Mélancolie des confins est le premier volet d’une trilogie qui explore l’Europe par ses limites, un récit documentaire qui tourne autour d’un narrateur à la fois historien, voyageur, arpenteur et rat de bibliothèque. De réjouissantes retrouvailles libératrices de savoir, donc.

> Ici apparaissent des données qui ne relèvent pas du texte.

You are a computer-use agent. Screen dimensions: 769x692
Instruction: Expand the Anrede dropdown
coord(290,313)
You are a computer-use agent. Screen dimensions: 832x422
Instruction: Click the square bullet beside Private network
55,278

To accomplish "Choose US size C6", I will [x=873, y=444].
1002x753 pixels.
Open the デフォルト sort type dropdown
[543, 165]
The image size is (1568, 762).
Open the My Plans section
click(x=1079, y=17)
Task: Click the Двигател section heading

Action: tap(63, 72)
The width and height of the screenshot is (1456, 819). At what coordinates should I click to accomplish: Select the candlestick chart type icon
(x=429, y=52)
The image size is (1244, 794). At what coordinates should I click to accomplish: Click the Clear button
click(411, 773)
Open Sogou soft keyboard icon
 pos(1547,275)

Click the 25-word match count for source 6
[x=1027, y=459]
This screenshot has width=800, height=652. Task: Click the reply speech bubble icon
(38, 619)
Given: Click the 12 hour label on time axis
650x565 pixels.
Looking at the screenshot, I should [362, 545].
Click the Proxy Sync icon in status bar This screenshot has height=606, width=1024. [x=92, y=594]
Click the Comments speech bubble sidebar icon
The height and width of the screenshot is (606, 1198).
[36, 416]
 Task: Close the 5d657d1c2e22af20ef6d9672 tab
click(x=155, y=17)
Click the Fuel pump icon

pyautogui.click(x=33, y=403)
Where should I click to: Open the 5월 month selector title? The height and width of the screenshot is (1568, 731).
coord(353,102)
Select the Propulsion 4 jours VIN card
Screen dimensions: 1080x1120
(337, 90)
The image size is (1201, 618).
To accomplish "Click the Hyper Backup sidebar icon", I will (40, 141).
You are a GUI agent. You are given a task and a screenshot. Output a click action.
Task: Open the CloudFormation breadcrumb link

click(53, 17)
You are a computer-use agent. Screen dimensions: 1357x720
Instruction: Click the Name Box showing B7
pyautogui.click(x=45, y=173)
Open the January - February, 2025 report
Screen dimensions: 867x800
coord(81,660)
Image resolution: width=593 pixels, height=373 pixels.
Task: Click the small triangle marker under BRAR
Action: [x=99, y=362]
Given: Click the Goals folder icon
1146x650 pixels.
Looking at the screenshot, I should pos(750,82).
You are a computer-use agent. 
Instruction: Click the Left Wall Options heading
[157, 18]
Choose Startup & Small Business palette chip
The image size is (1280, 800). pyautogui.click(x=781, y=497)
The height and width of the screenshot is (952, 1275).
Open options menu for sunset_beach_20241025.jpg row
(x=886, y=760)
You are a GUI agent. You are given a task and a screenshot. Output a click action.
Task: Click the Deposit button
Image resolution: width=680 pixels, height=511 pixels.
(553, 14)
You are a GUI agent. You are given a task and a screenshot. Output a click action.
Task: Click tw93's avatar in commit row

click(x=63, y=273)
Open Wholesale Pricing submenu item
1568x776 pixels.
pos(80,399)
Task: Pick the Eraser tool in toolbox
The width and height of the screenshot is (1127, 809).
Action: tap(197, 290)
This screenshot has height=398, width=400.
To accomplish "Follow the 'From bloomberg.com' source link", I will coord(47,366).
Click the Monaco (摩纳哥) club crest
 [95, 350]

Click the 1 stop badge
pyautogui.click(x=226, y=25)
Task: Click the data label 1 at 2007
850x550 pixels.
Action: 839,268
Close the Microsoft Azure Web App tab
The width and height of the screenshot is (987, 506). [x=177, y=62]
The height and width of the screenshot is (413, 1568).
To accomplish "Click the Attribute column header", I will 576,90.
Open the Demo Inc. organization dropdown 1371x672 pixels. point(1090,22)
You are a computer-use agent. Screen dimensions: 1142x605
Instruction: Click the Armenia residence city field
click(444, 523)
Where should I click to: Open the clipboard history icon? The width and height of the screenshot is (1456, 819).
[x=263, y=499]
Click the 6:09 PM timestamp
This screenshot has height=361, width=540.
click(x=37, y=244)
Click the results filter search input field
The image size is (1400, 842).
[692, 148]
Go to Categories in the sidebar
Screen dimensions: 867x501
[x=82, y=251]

Le narrateur se retrouve à Beelitz-Heilstätten, une clinique au sud-est de Berlin où il est venu rendre visite à une amie chère, E., qui y est soignée et recluse pour un long hiver, suite à un accident cérébral. La revoir ainsi a été un moment émouvant. C’est hébété qu’il ressort de cette visite. Alors il marche, arpente l’ancien sanatorium puis les alentours. Enfin, les confins de sa mémoire se rouvrent. Il se souvient de la marche du Brandebourg, de son rôle majeur dans l’Histoire de l’Allemagne, de faits, de stratégies historiques et politiques, mais aussi de lectures, de moments vécus avec des amis, de conversations. Tout nous est savamment livré avec autant de tendresse que d’esprit. Ses pensées défilent en relecture du périmètre qu’il arpente et ainsi affluent des souvenirs marquants soudain retrouvés. On accompagne nous aussi cet amoureux des lettres et des faits, germaniques mais pas seulement, et ses pensées deviennent un peu nôtres. Le texte se déploie avec poésie, explorant et dénichant, au passage, quelques délicieuses surprises dans les (re)plis de la mémoire. Cette errance – « la seule façon d’explorer les bordures, les marches de la littérature et des empires, les sillons où reposent les guerriers, littérature des limites et poésie des confins » – transforme la mélancolie en remémoration, frôlant par moments le dantesque. On y croise tant d’auteurs que l’on aime lire nous aussi – Cendrars, Bachelard, Mathieu Larnaudie, Claro, le collectif Inculte, Walser, Fontane, Montaigne. (La liste n’est pas exhaustive car délicieusement longue.) On jongle avec la rêverie et les épiphanies, le réel et le songe, la mémoire et l’oubli, et tout se fait en correspondances. Ce livre sonne non comme un glas mais une réinvention libératrice de la notion de frontière, nous rappelant l’importance des marges de l’Histoire et des confins, avec un sens précis (re)donné à ces mots.